Output each record below exactly, and include all of them.

Given data:
::::
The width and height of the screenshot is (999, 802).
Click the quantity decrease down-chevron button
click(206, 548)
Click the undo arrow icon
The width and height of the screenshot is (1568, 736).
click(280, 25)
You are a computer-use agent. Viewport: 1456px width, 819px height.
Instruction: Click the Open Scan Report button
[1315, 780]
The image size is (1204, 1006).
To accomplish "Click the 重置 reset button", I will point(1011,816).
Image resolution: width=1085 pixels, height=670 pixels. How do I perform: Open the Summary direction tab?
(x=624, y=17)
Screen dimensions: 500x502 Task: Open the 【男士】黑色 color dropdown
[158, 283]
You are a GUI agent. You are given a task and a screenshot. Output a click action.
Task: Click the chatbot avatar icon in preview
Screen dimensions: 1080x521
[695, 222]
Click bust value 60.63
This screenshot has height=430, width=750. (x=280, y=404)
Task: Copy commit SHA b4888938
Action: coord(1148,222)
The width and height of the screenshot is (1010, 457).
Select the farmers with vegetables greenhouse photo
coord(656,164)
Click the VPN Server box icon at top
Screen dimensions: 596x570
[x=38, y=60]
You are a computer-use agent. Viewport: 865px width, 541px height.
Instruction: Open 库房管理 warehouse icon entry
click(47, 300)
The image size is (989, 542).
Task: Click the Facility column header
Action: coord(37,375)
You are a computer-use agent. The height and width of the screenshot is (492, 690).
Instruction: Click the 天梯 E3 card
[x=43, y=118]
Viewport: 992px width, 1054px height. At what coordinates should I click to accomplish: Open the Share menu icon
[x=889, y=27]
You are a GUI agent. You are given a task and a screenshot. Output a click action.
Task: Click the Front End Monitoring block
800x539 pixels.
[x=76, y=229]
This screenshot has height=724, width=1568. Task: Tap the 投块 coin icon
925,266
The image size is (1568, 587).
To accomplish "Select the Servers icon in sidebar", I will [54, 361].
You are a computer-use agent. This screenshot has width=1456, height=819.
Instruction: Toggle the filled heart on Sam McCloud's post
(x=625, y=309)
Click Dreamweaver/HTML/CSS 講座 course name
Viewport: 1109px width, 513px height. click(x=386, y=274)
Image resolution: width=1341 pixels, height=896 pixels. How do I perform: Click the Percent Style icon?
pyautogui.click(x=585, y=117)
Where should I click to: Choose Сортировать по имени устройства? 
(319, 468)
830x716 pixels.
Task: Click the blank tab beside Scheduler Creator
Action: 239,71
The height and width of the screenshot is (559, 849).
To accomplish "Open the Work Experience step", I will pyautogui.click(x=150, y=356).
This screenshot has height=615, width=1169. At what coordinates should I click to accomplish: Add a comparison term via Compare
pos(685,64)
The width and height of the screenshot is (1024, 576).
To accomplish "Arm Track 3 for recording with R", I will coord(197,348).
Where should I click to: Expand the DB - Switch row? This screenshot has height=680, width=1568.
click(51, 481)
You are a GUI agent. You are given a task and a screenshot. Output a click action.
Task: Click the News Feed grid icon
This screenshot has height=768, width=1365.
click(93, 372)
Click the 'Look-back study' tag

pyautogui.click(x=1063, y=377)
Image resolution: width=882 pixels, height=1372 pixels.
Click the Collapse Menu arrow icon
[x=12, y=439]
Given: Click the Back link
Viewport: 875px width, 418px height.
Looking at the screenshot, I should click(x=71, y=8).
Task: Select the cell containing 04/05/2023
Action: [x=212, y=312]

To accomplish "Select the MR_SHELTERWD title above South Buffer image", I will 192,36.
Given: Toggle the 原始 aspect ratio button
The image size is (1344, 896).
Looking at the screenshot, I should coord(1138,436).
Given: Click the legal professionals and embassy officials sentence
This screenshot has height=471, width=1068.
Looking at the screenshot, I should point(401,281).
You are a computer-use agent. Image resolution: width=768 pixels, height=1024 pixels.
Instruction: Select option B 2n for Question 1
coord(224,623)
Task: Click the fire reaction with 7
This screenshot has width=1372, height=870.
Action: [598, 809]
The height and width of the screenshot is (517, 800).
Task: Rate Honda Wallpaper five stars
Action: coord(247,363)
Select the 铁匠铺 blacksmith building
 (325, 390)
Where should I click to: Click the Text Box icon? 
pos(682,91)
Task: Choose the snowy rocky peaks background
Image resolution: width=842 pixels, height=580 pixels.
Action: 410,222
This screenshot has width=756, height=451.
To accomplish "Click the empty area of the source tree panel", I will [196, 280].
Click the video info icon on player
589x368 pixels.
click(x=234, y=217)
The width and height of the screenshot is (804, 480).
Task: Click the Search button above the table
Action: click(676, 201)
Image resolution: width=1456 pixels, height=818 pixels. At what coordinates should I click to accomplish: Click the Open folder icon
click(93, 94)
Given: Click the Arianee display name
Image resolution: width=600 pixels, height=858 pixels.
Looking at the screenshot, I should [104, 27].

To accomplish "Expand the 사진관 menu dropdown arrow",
::::
Task response:
The width and height of the screenshot is (999, 802).
Click the quantity decrease down-chevron button
click(206, 548)
Click the undo arrow icon
The width and height of the screenshot is (1568, 736).
click(280, 25)
You are a computer-use agent. Viewport: 1456px width, 819px height.
Instruction: Click the Open Scan Report button
[1315, 780]
The image size is (1204, 1006).
To accomplish "Click the 重置 reset button", I will point(1011,816).
Image resolution: width=1085 pixels, height=670 pixels. How do I perform: Open the Summary direction tab?
(x=624, y=17)
Screen dimensions: 500x502 Task: Open the 【男士】黑色 color dropdown
[158, 283]
You are a GUI agent. You are given a task and a screenshot. Output a click action.
Task: Click the chatbot avatar icon in preview
Screen dimensions: 1080x521
[695, 222]
Click bust value 60.63
This screenshot has height=430, width=750. (x=280, y=404)
Task: Copy commit SHA b4888938
Action: coord(1148,222)
The width and height of the screenshot is (1010, 457).
Select the farmers with vegetables greenhouse photo
coord(656,164)
Click the VPN Server box icon at top
Screen dimensions: 596x570
[x=38, y=60]
You are a computer-use agent. Viewport: 865px width, 541px height.
Instruction: Open 库房管理 warehouse icon entry
click(47, 300)
The image size is (989, 542).
Task: Click the Facility column header
Action: coord(37,375)
You are a computer-use agent. The height and width of the screenshot is (492, 690).
Instruction: Click the 天梯 E3 card
[x=43, y=118]
Viewport: 992px width, 1054px height. At what coordinates should I click to accomplish: Open the Share menu icon
[x=889, y=27]
You are a GUI agent. You are given a task and a screenshot. Output a click action.
Task: Click the Front End Monitoring block
800x539 pixels.
[x=76, y=229]
This screenshot has height=724, width=1568. Task: Tap the 投块 coin icon
925,266
The image size is (1568, 587).
To accomplish "Select the Servers icon in sidebar", I will [54, 361].
You are a computer-use agent. This screenshot has width=1456, height=819.
Instruction: Toggle the filled heart on Sam McCloud's post
(x=625, y=309)
Click Dreamweaver/HTML/CSS 講座 course name
Viewport: 1109px width, 513px height. click(x=386, y=274)
Image resolution: width=1341 pixels, height=896 pixels. How do I perform: Click the Percent Style icon?
pyautogui.click(x=585, y=117)
Where should I click to: Choose Сортировать по имени устройства? 
(319, 468)
830x716 pixels.
Task: Click the blank tab beside Scheduler Creator
Action: 239,71
The height and width of the screenshot is (559, 849).
To accomplish "Open the Work Experience step", I will pyautogui.click(x=150, y=356).
This screenshot has height=615, width=1169. At what coordinates should I click to accomplish: Add a comparison term via Compare
pos(685,64)
The width and height of the screenshot is (1024, 576).
To accomplish "Arm Track 3 for recording with R", I will coord(197,348).
Where should I click to: Expand the DB - Switch row? This screenshot has height=680, width=1568.
click(51, 481)
You are a GUI agent. You are given a task and a screenshot. Output a click action.
Task: Click the News Feed grid icon
This screenshot has height=768, width=1365.
click(93, 372)
Click the 'Look-back study' tag

pyautogui.click(x=1063, y=377)
Image resolution: width=882 pixels, height=1372 pixels.
Click the Collapse Menu arrow icon
[x=12, y=439]
Given: Click the Back link
Viewport: 875px width, 418px height.
Looking at the screenshot, I should click(x=71, y=8).
Task: Select the cell containing 04/05/2023
Action: [x=212, y=312]

To accomplish "Select the MR_SHELTERWD title above South Buffer image", I will 192,36.
Given: Toggle the 原始 aspect ratio button
The image size is (1344, 896).
Looking at the screenshot, I should coord(1138,436).
Given: Click the legal professionals and embassy officials sentence
This screenshot has height=471, width=1068.
Looking at the screenshot, I should point(401,281).
You are a computer-use agent. Image resolution: width=768 pixels, height=1024 pixels.
Instruction: Select option B 2n for Question 1
coord(224,623)
Task: Click the fire reaction with 7
This screenshot has width=1372, height=870.
Action: [598, 809]
The height and width of the screenshot is (517, 800).
Task: Rate Honda Wallpaper five stars
Action: coord(247,363)
Select the 铁匠铺 blacksmith building
 (325, 390)
Where should I click to: Click the Text Box icon? 
pos(682,91)
Task: Choose the snowy rocky peaks background
Image resolution: width=842 pixels, height=580 pixels.
Action: 410,222
This screenshot has width=756, height=451.
To accomplish "Click the empty area of the source tree panel", I will [196, 280].
Click the video info icon on player
589x368 pixels.
click(x=234, y=217)
The width and height of the screenshot is (804, 480).
Task: Click the Search button above the table
Action: click(676, 201)
Image resolution: width=1456 pixels, height=818 pixels. At what coordinates should I click to accomplish: Click the Open folder icon
click(93, 94)
Given: Click the Arianee display name
Image resolution: width=600 pixels, height=858 pixels.
Looking at the screenshot, I should [104, 27].

To accomplish "Expand the 사진관 menu dropdown arrow",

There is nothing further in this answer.